Metrics for implicit-feedback model quality for this package can be calculated using the recometrics library.

Some comments

This kind of model requires a lot more hyperparameter tuning that regular low-rank matrix factorization, and fitting a model with badly-tuned parameters might result in worse recommendations compared to discarding the side information.

If your dataset is larger than the MovieLens ratings, adding product side information is unlikely to add more predictive power, but good user side information might still be valuable.

Troubleshooting

For any installation problems or errors encountered with this software, please open an issue in this GitHub page with a reproducible example, the error message that you see, and description of your setup (e.g. Python version, NumPy version, operating system).

References

  • Cortes, David. "Cold-start recommendations in Collective Matrix Factorization." arXiv preprint arXiv:1809.00366 (2018).
  • Singh, Ajit P., and Geoffrey J. Gordon. "Relational learning via collective matrix factorization." Proceedings of the 14th ACM SIGKDD international conference on Knowledge discovery and data mining.
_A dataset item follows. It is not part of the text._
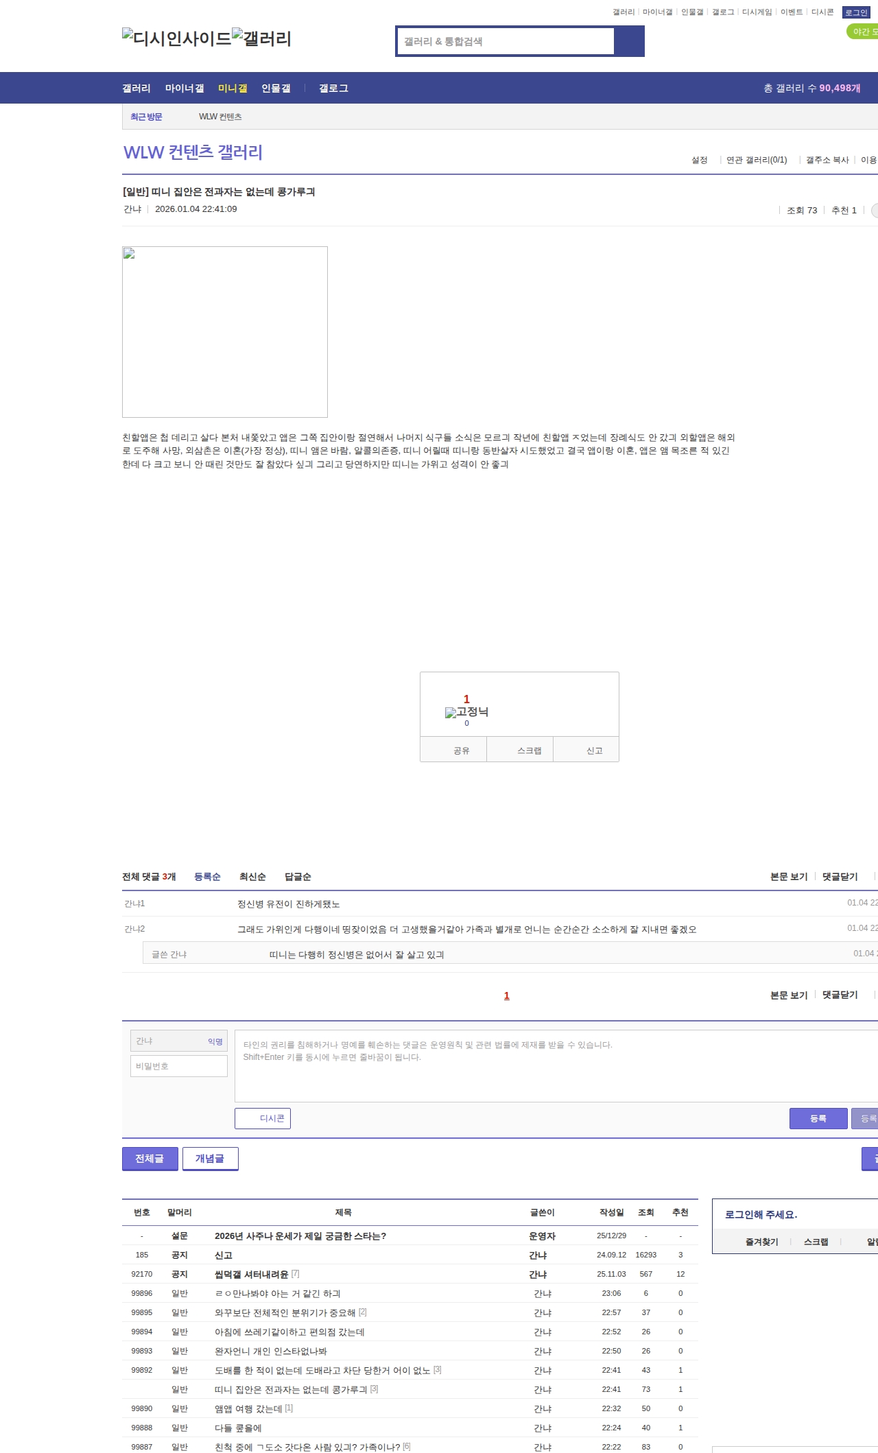Toggle 익명 in the comment nickname field
Viewport: 878px width, 1453px height.
(215, 1041)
ACM, 2008.
  • Hu, Yifan, Yehuda Koren, and Chris Volinsky. "Collaborative filtering for implicit feedback datasets." 2008 Eighth IEEE International Conference on Data Mining. Ieee, 2008.
  • Takács, Gábor, István Pilászy, and Domonkos Tikk. "Applications of the conjugate gradient method for implicit feedback collaborative filtering." Proceedings of the fifth ACM conference on Recommender systems. 2011.
  • Rendle, Steffen, Li Zhang, and Yehuda Koren. "On the difficulty of evaluating baselines: A study on recommender systems." arXiv preprint arXiv:1905.01395 (2019).
  • Franc, Vojtěch, Václav Hlaváč, and Mirko Navara. "Sequential coordinate-wise algorithm for the non-negative least squares problem." International Conference on Computer Analysis of Images and Patterns. Springer, Berlin, Heidelberg, 2005.
  • Zhou, Yunhong, et al. "Large-scale parallel collaborative filtering for the netflix prize." International conference on algorithmic applications in management. Springer, Berlin, Heidelberg, 2008.